There has been an outpouring of support from my own Chief & Council at Aundeck Omni Kaning First Nation. In particular ongoing communication, advice and support from Chief Patsy Corbiere and her interest to inform our Anishnaaube Grand Council and Grand Chief and to the other Chiefs in our Confederacy and Alliances. There has also been an outpouring of support from others who knew Mike and I well, and I want to sincerely thank you. To my dear Medicine/Anishnaaube friend; Bob Peters, whose traditional Indian medicines are nothing short of remarkable –Anaaii and Miigwetch.
Finally to those of you who claim the ‘knowledge’ ‘right’ or ‘power’ to barge into our marriage, our relationship as husband and wife and our personal decisions, while you chat without facts through online forums, and as you act and claim ‘authority’ to discuss or sit in judgment, you are operating in illusion with a false sense of entitlement and invitation to our marriage and affairs, ownership in it, or power over it. You might best be served by attending to your own marital relationships and affairs making them perfect, and turn your attention to the larger issues at hand that affect us all in the Collective.
Native people are not victims. We have however suffered at great lengths at the hand of Government oppression and all its results. We are born with our own sense of inner guidance, self-determination and personal power. We know what feels right in truth.
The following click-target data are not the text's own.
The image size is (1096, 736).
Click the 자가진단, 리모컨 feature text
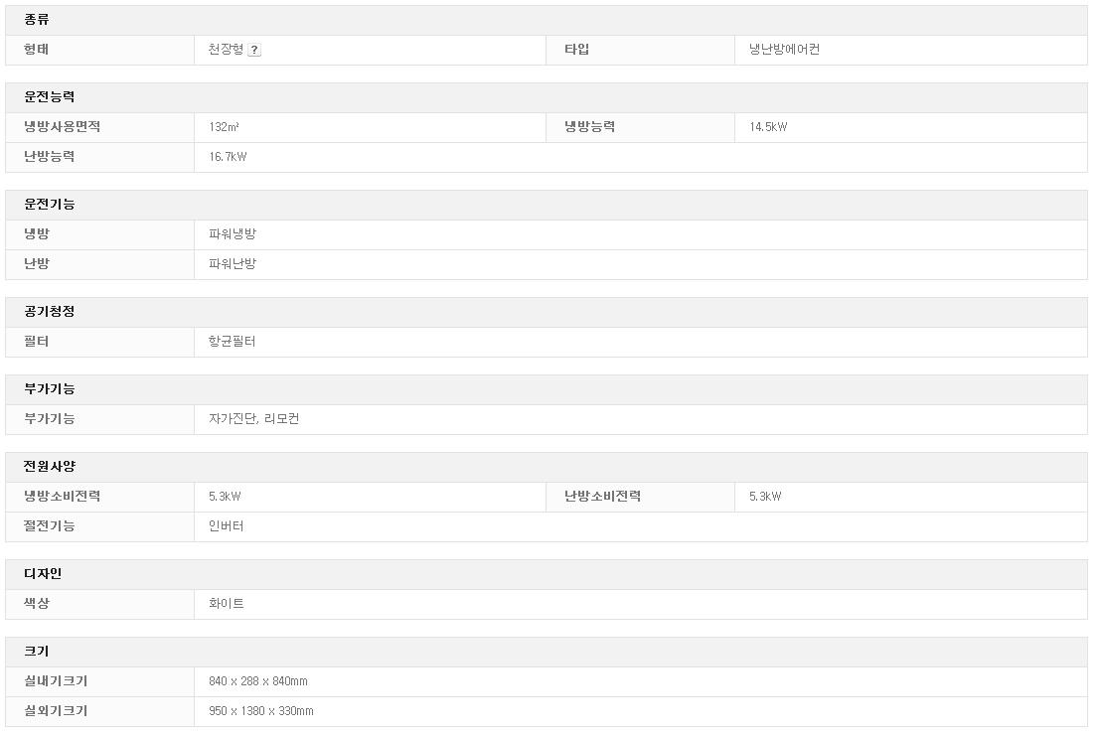[253, 419]

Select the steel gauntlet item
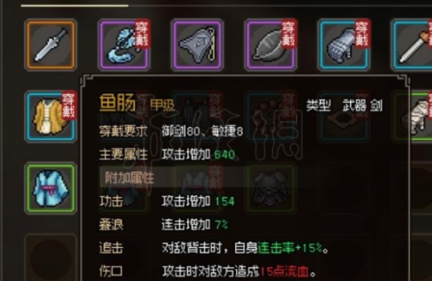[x=344, y=45]
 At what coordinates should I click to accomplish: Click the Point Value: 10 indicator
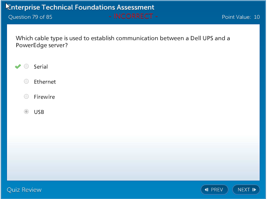pos(241,17)
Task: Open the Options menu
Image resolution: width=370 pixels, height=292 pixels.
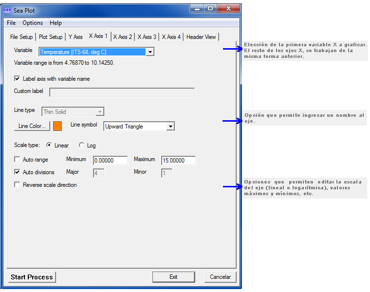Action: tap(33, 23)
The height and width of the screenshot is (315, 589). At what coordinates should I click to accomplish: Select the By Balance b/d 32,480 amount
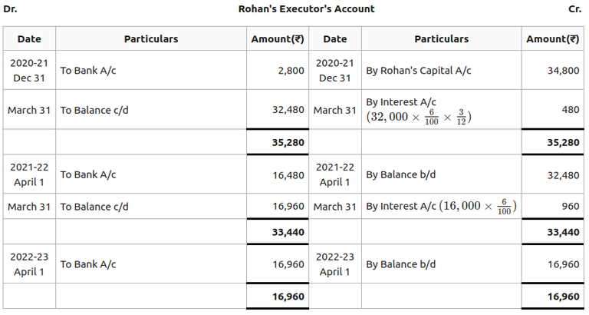(x=564, y=174)
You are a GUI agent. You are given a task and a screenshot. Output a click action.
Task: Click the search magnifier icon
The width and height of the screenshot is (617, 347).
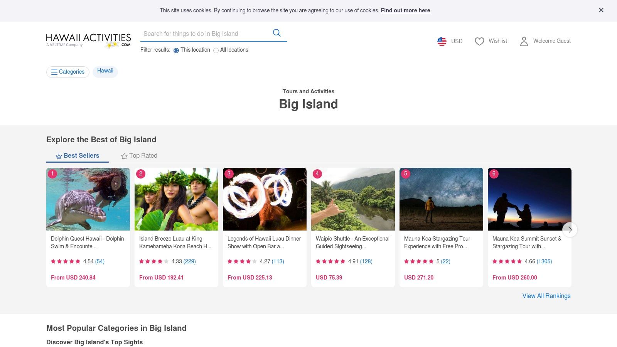[x=276, y=33]
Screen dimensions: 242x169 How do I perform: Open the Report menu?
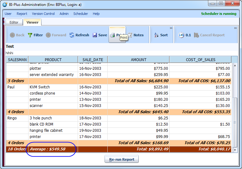22,14
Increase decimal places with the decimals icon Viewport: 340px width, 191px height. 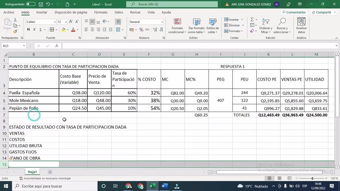click(x=155, y=30)
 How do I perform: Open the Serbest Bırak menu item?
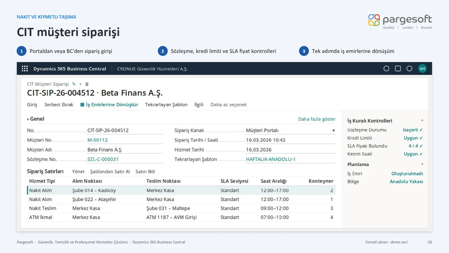click(x=59, y=105)
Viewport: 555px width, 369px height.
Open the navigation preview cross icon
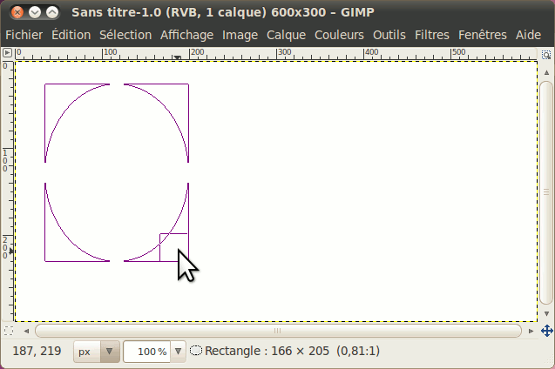pyautogui.click(x=547, y=331)
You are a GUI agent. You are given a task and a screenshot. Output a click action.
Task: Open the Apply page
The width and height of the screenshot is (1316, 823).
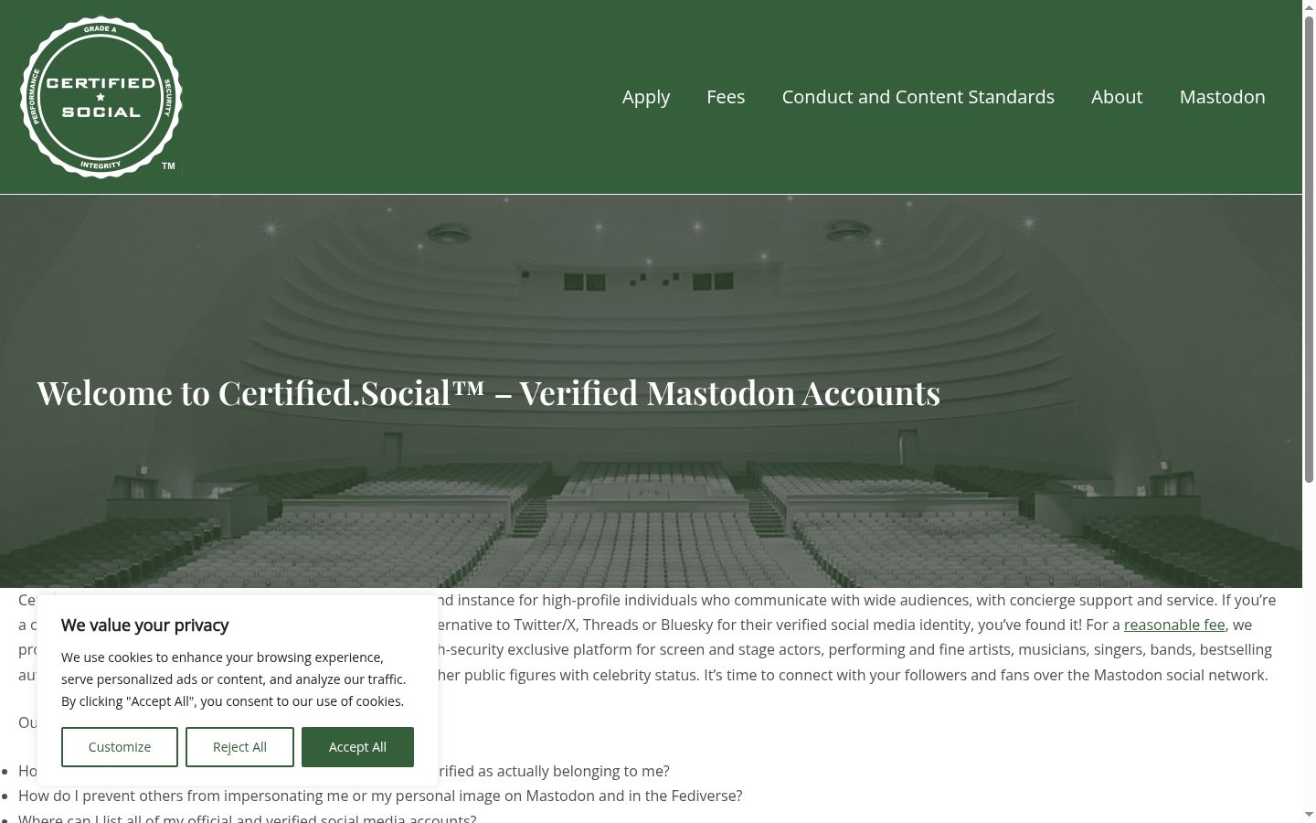646,97
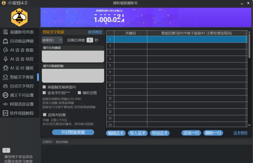Enable the 屏蔽触发刷屏提问 checkbox
Screen dimensions: 253x163
point(45,87)
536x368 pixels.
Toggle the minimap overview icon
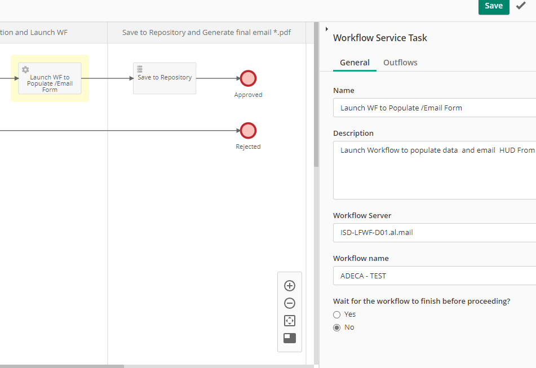tap(290, 338)
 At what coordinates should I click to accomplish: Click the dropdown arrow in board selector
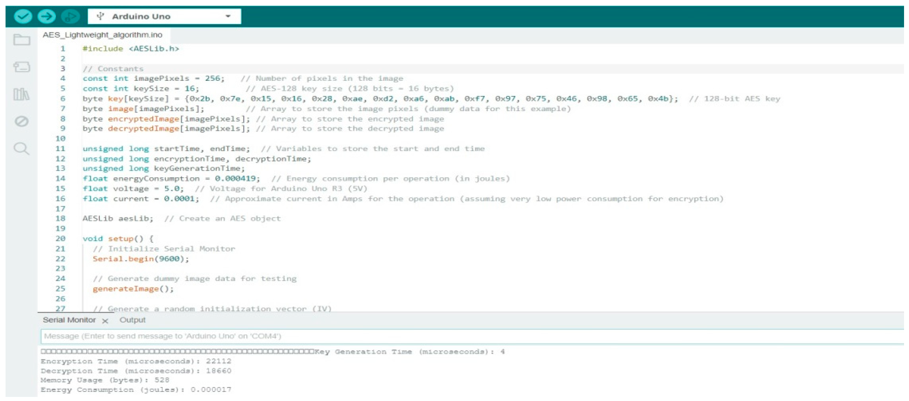(228, 16)
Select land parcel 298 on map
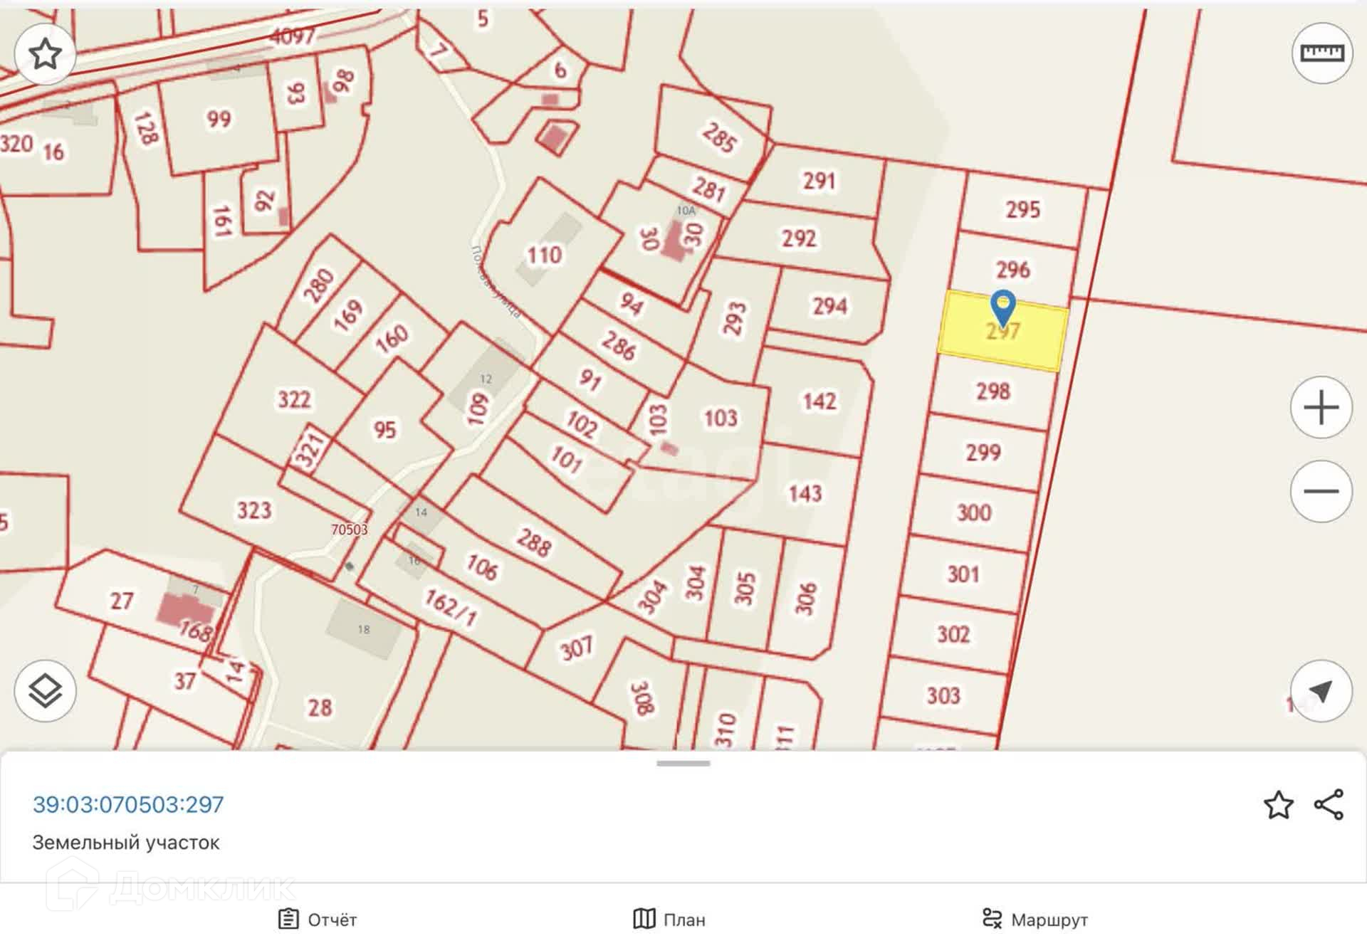 (x=992, y=391)
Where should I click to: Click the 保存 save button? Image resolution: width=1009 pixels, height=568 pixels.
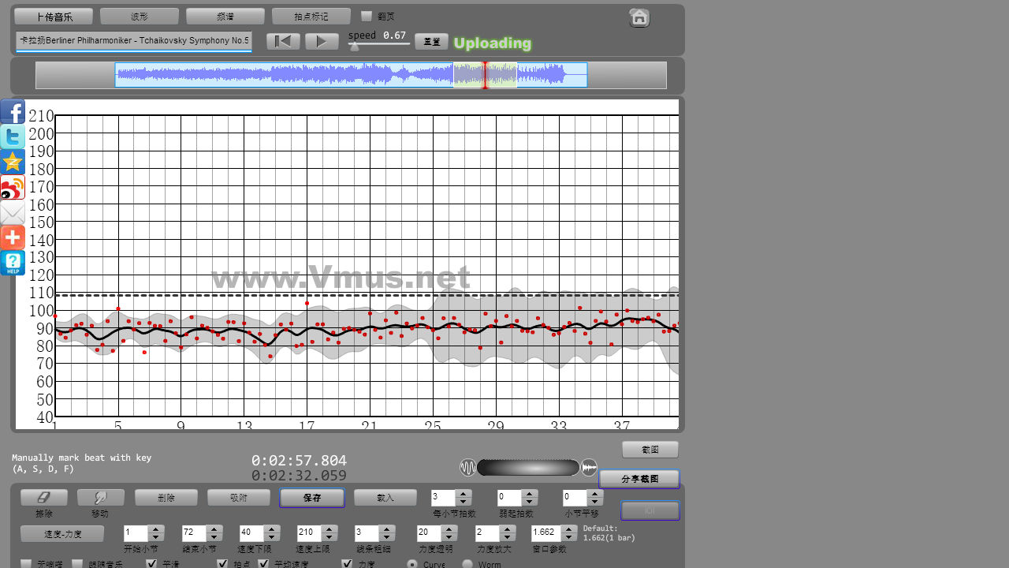[311, 498]
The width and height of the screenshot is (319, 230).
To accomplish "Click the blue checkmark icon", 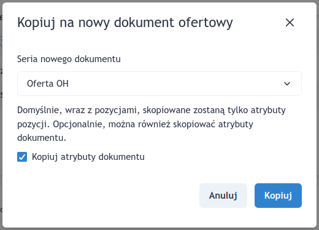I will [22, 157].
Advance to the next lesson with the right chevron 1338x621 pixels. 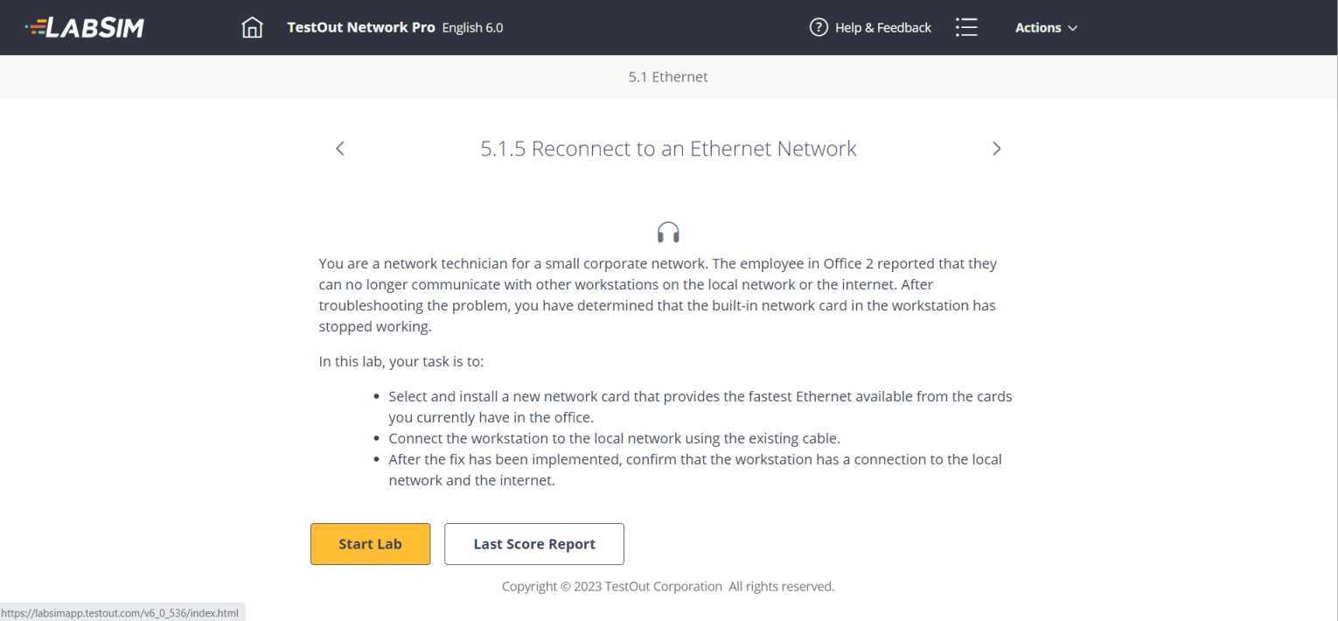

We are graced with the knowledge and wisdom of our Creator and His Divine Powerful Agents – our Ancestors, Elders and Medicines and their longstanding teachings, traditions and legacy, of which my dear husband is now One. We can only be victimized when we are tormented, and accept the behaviours and actions of the tormentor; sit do nothing, and accept that as our identity and destiny. We have all the power we need to enact great change and turn and lead toward that end. That takes us right smack dab into the powerful Collective and how we revere the sanctity and power of that God Given Brilliant Indigenous Approach to justice and fairness together, and Interrelationship to All Things, so inherent in our heartbeats. We only have to turn to the likes of Jody Wilson-Raybould and her recent model and current powerful example for the type of Native moral fortitude, courage, collective interest and humble strength of character, Jody so graciously displayed for us all – and take notice of how her following is growing in leaps and bounds. This is Natural Law shown. It is time. Thank you Jody your concurrent Federal government challenge and honest actions personally mentored me through this most difficult experience without my dear husband, who remains to be deeply missed. And to Jody’s husband Tim who remains to be a long-term friend to our family, I hope you both continue to inspire us.